Masereel había sido más optimista en La Isla. Consideraba que los mass media y la cultura de masas podían ser correas de transmisión para la renovación de discursos subversivos pese a las interferencias del capital. Para Lynd Ward, en cambio, “hay que elegir entre llegar a pocos en tus propios términos o llegar a muchos supeditado a fórmulas de producción y recepción en las que tu voz acaba por opacarse”. Ward tenía razón, a juzgar por las circunstancias que confluyen en el ocaso apuntado de la novela en imágenes. El cine mudo cede su sitio al sonoro y, durante unos años, el potencial expresivo de la palabra despierta una fascinación superior al de la imagen. Las vanguardias se apropian de la prensa como herramienta ideal para sus cadáveres exquisitos, y transmutan la tipografía en elemento gráfico. Los nazis tachan de degeneradas las novelas en imágenes de Frans Masereel y las autoridades paranoides de Estados Unidos hacen lo propio tras la Segunda Guerra Mundial con las de Lynd Ward. La cultura mainstream se enseñorea de la esfera pública a través del cine, la radio, la prensa gráfica, la televisión y la música pop, y la contracultura recurre a tecnologías más sofisticadas y maquinales que la xilografía, como la impresión en offset y la fotocopiadora…
Lo más importante, a juicio de la ensayista Jennifer Camp, es que artistas como Masereel, Ward o Giacomo Patri “creaban, producían y vivían en un todo armónico, no se sentían ajenos a la identidad del proletariado más humilde, el trabajador manual”. Algo que, como sabemos, la sociedad del desarrollismo y el espectáculo ha hecho que eludamos a golpe de espejismos.
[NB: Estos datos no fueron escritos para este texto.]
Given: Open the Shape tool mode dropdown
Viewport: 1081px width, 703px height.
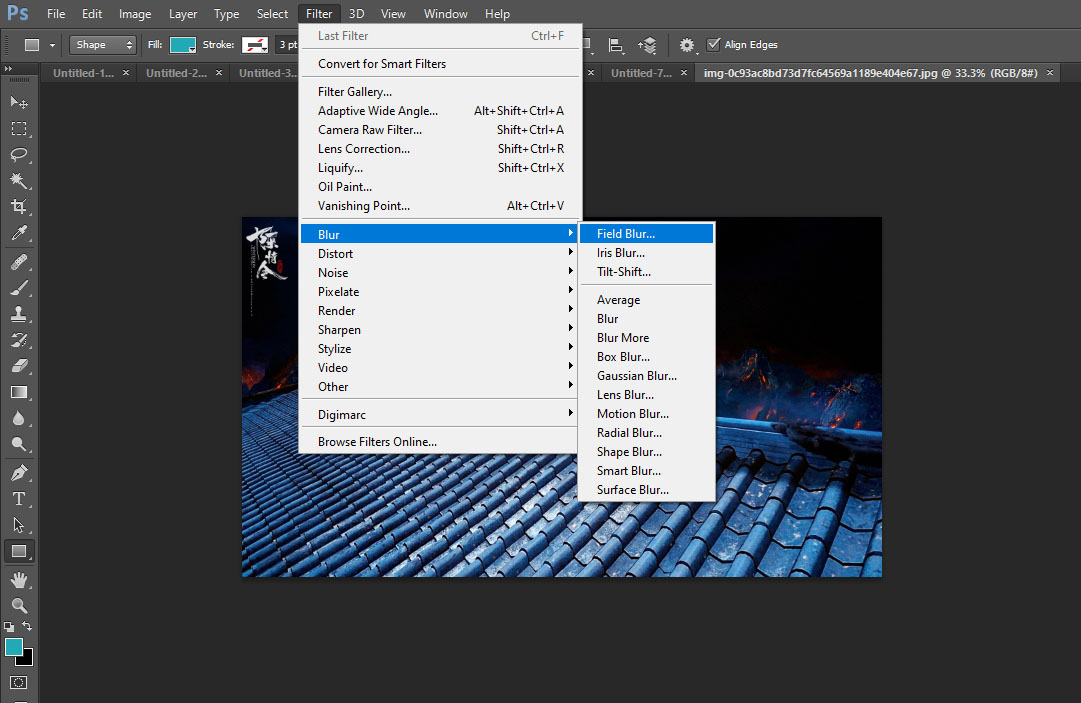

El cómic mayoritario también ha sido tradicionalmente un instrumento para esa ceguera, y lo cierto es que las novelas en imágenes no están ligadas al desarrollo durante la primera mitad del siglo XX de la historieta como medio.
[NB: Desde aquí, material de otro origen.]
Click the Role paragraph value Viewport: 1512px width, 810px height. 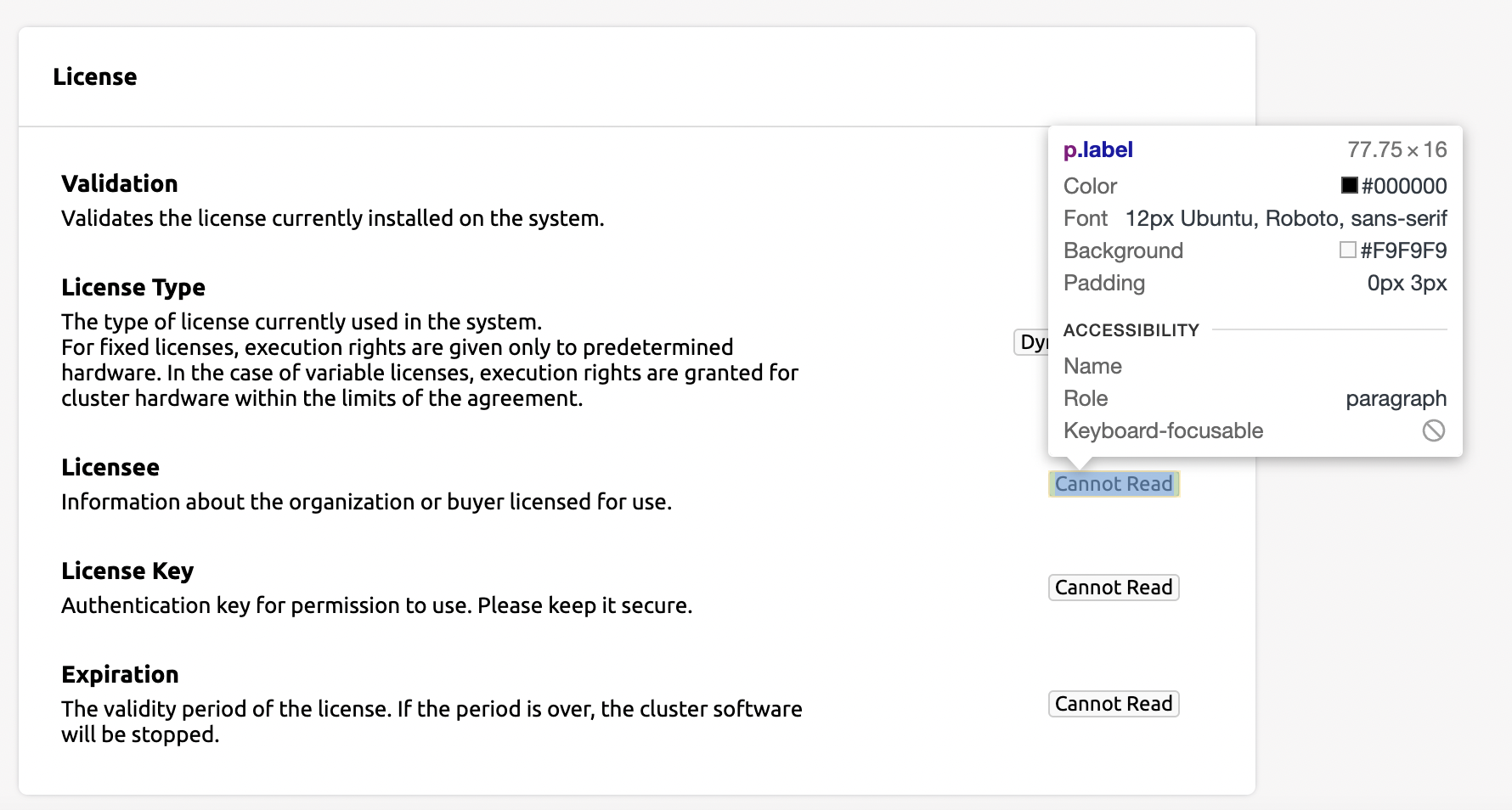tap(1396, 398)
Lynd Ward, sin ir más lejos, confesará a Art Spiegelman en sus últimos años de vida que su labor nunca estuvo mediatizada por el cómic popular porque lo desconocía; títulos tan célebres como El príncipe valiente los descubrió como adulto. Por ello, la revalorización de la novela en imágenes desde mediados de los años 70 por académicos como Martin Cohen y autores interesados en la genealogía de la viñeta como Will Eisner, Scott McCloud y Spiegelman ha ido más bien en otra línea: la de intentar establecer un nexo entre las novelas sin palabras y una de las formas más legitimadas del cómic: la novela gráfica. Para la sensibilidad contemporánea, la primera sería el eslabón perdido u originario de la segunda.
Existen ya numerosos textos que han analizado ese vínculo. Por lo que a nosotros respecta, nos gustaría concluir como empezamos: recordando los peligros de llevar el agradecimiento hacia una manifestación cultural en la que ciframos una actualidad que nos atañe y nos influye hasta una forma de apropiación en la que tiene menos importancia el objeto original que nuestro prestigio por participar de sus cualidades. ¿Tiene que ver realmente la novela gráfica, y más como se entiende en los últimos años, con las características descritas de la novela en imágenes o sin palabras? El espíritu de la novela gráfica, sus modos de producción y publicación, su compromiso con la realidad y los desfavorecidos, el sentido de su lenguaje, su disidencia respecto del ecosistema cultural, son comparables con los de las novelas en imágenes, más allá de que uno y otro formato “se parezcan”? El debate está servido.